Екатерина Войцицкая. О некоторых свойствах советики С. С. Прокофьева (25.09 Kb)
ЕКАТЕРИНА ВОЙЦИЦКАЯ
О НЕКОТОРЫХ СВОЙСТВАХ СОВЕТИКИ С. С. ПРОКОФЬЕВА
Ко времени празднования 120-летнего юбилея со дня рождения С. С. Прокофьева, научная прокофьевиана представляла собой разветвленную отрасль музыковедения, достойное место в которой заняли и биографические труды, и эпистолярные, документальные публикации, и многоаспектные аналитические исследования, посвященные вопросам стиля. В работах последних примерно десяти лет особое внимание уделяется советскому периоду жизни композитора и той части его наследия, которая связана с социокультурными реалиями сталинской эпохи. Сегодняшняя актуальность этой проблематики исторически обусловлена — несомненно, она является частью «масштабной рефлексии по поводу советского прошлого»[1], осуществляемой в последнее время в интеллектуальных кругах.
Возвращение на родину в середине 1930-х годов, необходимость вхождения в новую социокультурную обстановку обозначили очередной этап в обновлении стиля Прокофьева. Одним из факторов, обеспечивших это обновление, стала советская тематика. Вслед за сказочными, символистскими, скифскими, мистериальными и урбанистическими сюжетами в музыку Прокофьева пришли сюжеты социалистические — годовщины революции, славление вождей, стахановские рекорды, освоение целины, образы советских людей, героев, врагов, обряды пионерии, воспевание великих строек.
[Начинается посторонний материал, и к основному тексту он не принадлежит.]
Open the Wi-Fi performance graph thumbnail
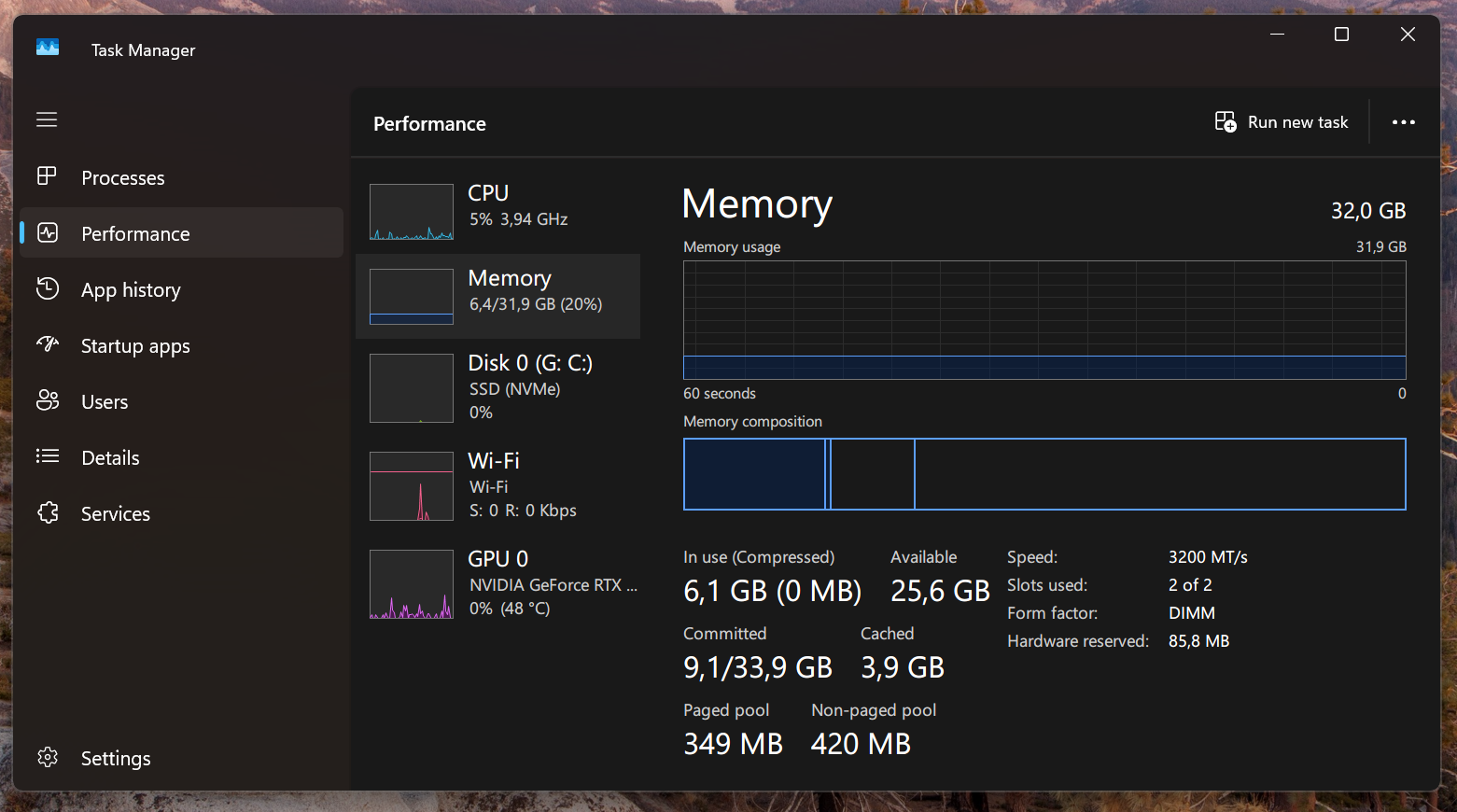Screen dimensions: 1457x812 coord(412,486)
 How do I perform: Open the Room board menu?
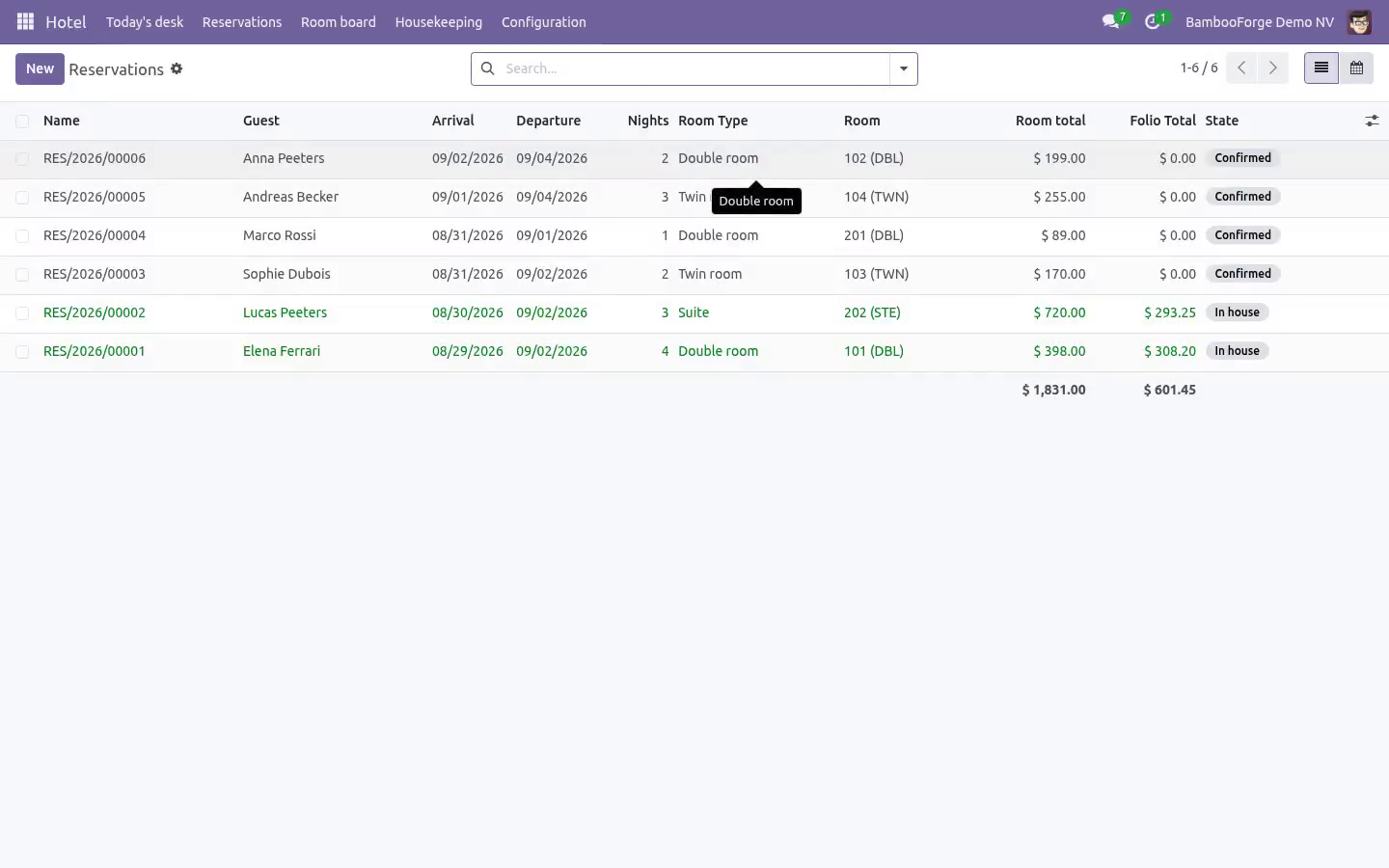click(339, 21)
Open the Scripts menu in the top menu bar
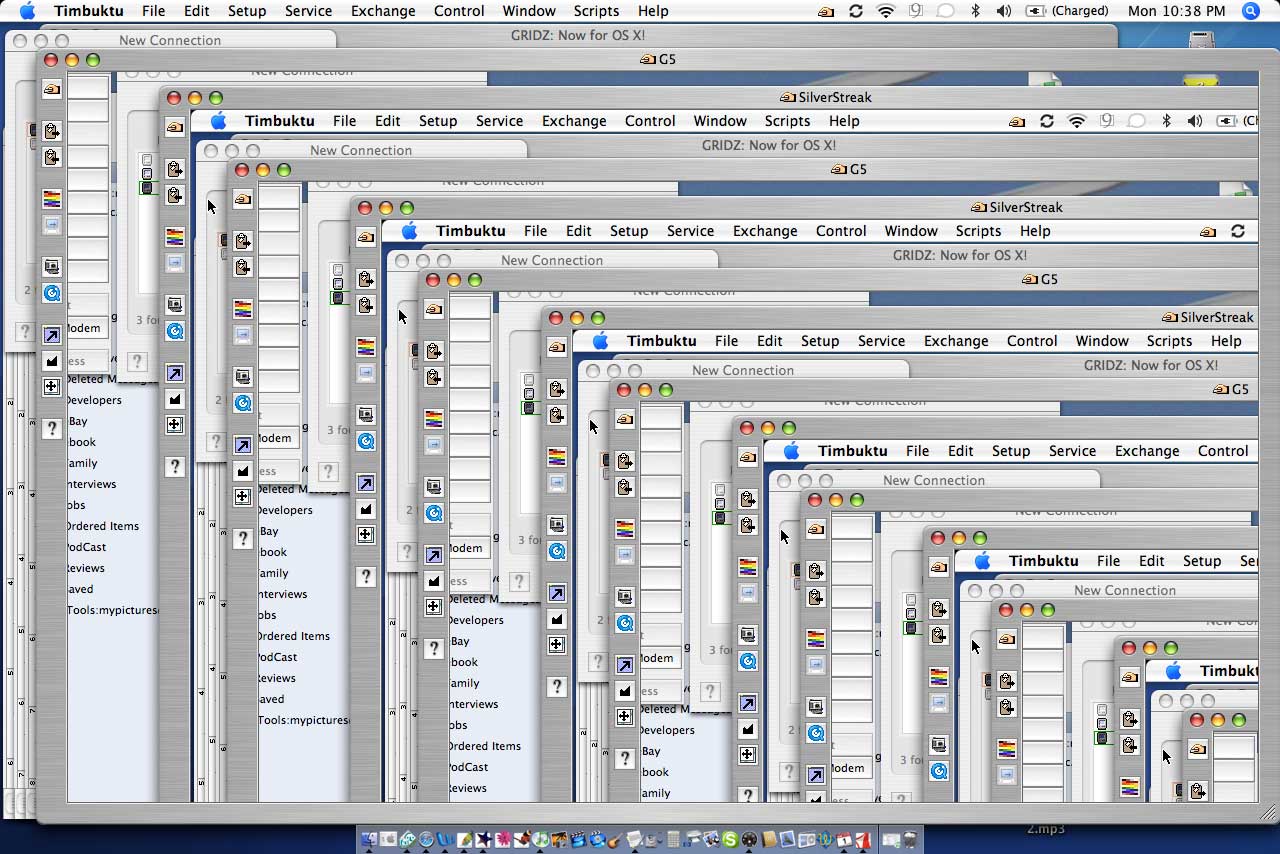The width and height of the screenshot is (1280, 854). [x=596, y=11]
Обращение композитора к указанным темам образовало в его наследии тематическую разножанровую группу[2]. Произведения, относящиеся сюда, написаны в разные годы и в кардинально отличающихся социокультурных условиях, тем не менее, они представляются именно группой, в частности, потому, что их создание было инициировано социально-идеологическим заказом.
Осмысление данного обстоятельства затребовало применения емкого и мобильного, номинативного обозначения, которое бы способствовало систематизации, а также удобству маркирования многочисленных опусов такой природы в советской музыке. Функциональной в этом смысле оказалась лексема советика, которую мы и предлагаем ввести в качестве термина в музыковедческое обращение[3]. Диапазон коннотаций советского сегодня слишком широк и неотъемлем от исторических реалий прошлого. Напротив, использование термина советика (не относящегося к традиционной лексике СССР) подчеркивает расположение проблемы в современном научно-гуманитарном дискурсе.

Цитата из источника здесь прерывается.